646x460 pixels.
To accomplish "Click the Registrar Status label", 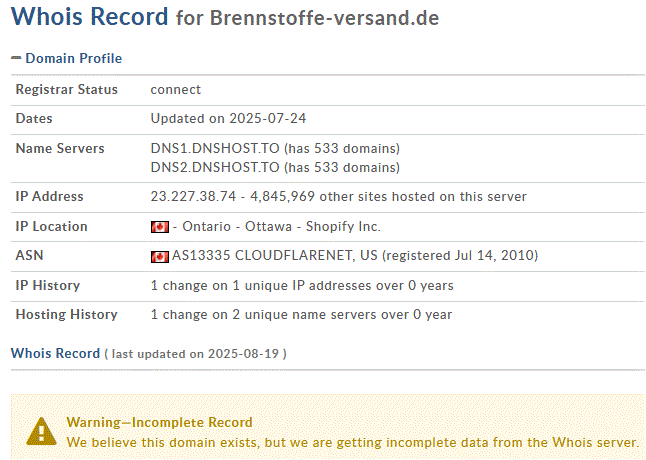I will 67,90.
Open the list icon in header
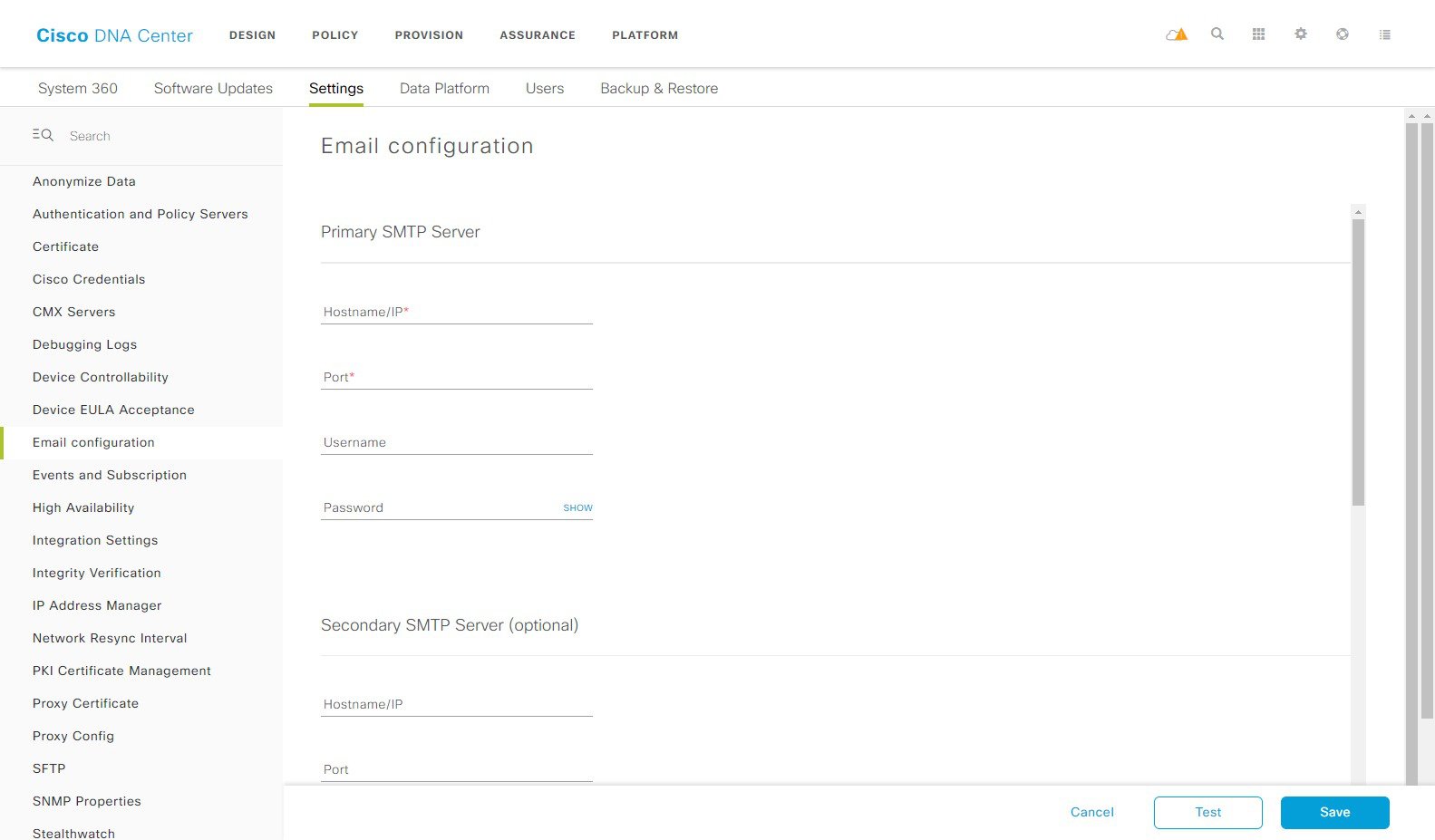The width and height of the screenshot is (1435, 840). (x=1384, y=34)
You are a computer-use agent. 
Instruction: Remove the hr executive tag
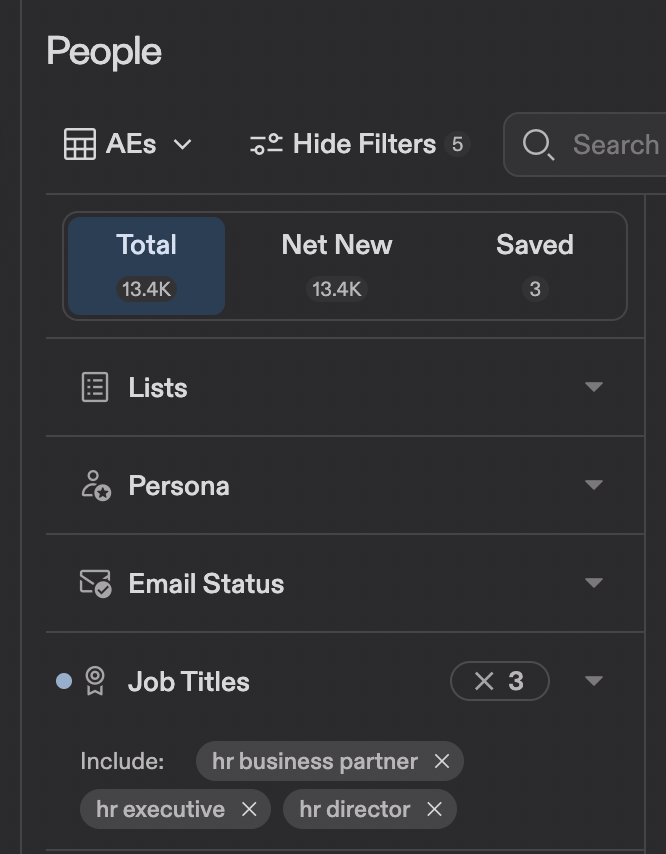pyautogui.click(x=249, y=809)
------------------------------------------------------------------------
- **What the task requires**: Only the lines from the one with "You are a computer-use agent." through the last line of the records above are wanted, copied exactly and with pictures omitted.

- **Answer section**:
You are a computer-use agent. 
Instruction: Remove the hr executive tag
pyautogui.click(x=249, y=809)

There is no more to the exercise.